Repenser nos priorités pour l’agriculture biologique
Finalement, cette décision de suppression illustre une vision erronée de l’économie publique. La suppression de l'Agence Bio a été justifiée par ses soutiens comme une mesure nécessaire, une goutte d'eau dans un océan funèbre d'austérité. Son budget de fonctionnement, à mettre en regard de ses multiples missions ? À peine 3 millions d'euros annuels !
La vérité est que derrière l’alibi de la rigueur budgétaire, ce coup porté à l’Agence Bio est avant tout idéologique de la part de ceux qui veulent abattre tout espoir d’évolution de notre modèle agricole aujourd’hui aux mains des géants de l’agrochimie, de l’agroalimentaire et de la grande distribution.
Les larmes de crocodiles sur le sort des agriculteurs qui coulent sur les joues des sénateurs dissimulent difficilement les intérêts dont ils sont les serviteurs.

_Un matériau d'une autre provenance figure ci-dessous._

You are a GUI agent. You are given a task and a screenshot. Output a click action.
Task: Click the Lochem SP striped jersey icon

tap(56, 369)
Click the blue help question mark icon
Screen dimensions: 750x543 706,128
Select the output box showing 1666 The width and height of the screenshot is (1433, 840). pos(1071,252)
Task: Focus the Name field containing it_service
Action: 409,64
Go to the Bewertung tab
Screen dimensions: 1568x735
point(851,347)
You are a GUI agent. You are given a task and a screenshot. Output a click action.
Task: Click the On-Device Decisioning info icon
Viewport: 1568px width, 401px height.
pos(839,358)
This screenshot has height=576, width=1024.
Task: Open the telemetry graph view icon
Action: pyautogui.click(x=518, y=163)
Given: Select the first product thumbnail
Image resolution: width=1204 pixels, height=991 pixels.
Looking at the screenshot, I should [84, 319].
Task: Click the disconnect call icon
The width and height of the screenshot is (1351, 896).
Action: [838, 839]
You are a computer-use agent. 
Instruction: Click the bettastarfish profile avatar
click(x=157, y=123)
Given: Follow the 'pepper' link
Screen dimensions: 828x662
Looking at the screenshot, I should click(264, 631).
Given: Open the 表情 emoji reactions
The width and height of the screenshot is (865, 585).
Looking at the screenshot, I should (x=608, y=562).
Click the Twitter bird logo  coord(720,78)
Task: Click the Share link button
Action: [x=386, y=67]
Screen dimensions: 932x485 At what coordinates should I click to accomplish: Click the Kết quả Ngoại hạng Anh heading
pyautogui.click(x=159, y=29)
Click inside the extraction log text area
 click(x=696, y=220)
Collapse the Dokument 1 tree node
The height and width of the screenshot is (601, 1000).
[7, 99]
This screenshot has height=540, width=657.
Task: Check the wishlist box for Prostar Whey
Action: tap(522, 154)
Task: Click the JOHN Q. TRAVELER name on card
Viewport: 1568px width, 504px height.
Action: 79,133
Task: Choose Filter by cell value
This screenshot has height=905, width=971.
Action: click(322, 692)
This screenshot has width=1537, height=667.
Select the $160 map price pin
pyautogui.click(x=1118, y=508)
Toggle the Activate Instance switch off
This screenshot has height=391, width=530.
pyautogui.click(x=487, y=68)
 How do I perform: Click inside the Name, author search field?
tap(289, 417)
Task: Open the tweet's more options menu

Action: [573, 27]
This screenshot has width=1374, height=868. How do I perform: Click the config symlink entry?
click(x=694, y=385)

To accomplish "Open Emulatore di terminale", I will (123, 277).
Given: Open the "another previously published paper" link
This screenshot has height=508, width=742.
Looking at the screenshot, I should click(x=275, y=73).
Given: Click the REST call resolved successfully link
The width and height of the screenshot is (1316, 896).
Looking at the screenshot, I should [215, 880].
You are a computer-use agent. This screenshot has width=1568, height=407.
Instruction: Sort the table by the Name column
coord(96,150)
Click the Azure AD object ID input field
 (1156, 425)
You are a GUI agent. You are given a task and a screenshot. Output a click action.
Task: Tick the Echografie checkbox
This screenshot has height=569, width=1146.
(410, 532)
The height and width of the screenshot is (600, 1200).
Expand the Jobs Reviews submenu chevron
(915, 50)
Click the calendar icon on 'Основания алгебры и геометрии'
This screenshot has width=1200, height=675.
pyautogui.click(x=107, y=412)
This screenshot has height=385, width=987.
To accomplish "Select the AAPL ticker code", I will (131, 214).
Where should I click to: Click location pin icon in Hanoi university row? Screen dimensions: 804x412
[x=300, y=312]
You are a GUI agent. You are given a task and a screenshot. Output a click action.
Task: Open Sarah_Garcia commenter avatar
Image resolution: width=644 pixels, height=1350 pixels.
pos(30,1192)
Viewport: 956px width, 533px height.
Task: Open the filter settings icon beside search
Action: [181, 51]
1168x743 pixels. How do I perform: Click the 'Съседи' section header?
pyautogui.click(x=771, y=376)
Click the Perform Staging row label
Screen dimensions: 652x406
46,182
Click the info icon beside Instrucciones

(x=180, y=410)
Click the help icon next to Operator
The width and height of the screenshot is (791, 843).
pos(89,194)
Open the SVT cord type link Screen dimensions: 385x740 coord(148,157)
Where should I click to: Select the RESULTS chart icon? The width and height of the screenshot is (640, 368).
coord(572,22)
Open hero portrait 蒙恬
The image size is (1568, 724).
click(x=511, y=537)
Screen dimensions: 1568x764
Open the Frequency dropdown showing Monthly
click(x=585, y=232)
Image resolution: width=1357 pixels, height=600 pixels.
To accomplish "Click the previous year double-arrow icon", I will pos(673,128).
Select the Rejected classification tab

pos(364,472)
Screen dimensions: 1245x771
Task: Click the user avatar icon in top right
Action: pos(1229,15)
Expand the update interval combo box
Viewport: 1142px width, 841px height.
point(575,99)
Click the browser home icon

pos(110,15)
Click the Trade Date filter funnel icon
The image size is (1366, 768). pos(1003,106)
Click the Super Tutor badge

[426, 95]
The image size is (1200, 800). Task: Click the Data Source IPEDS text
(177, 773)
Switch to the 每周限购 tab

L’agriculture biologique est aussi un projet d’émancipation pour les paysans qui construisent avec ce modèle un lien direct avec les consommatrices et les consommateurs. C’est ce nouveau rapport de force vis-à-vis des intermédiaires qui rançonnent aujourd’hui le peuple de l’agriculture qui est visé avec la prise pour cible de l’agence bio.
J'aimerais ajouter par ailleurs que les investissements dans l’agriculture biologique aujourd’hui représentent, pour demain, des économies considérables. Car l’aide à la structuration de la filière bio coûtent bien moins cher que les conséquences environnementales et sanitaires de l’agriculture conventionnelle. Les externalités positives du bio – comme la réduction des coûts liés à la pollution ou à la santé publique – compensent largement les dépenses publiques consacrées à ce secteur.
Face à cette menace, une mobilisation citoyenne et politique est cruciale. La Commission mixte parlementaire doit écouter les acteurs de la filière, les syndicats et la société civile, et rejeter cet amendement !
Cette structure n’est pas une simple dépense publique : elle est un investissement stratégique pour l’égalité des territoires, pour l’avenir de notre agriculture, pour la préservation de notre environnement et pour la qualité de notre alimentation.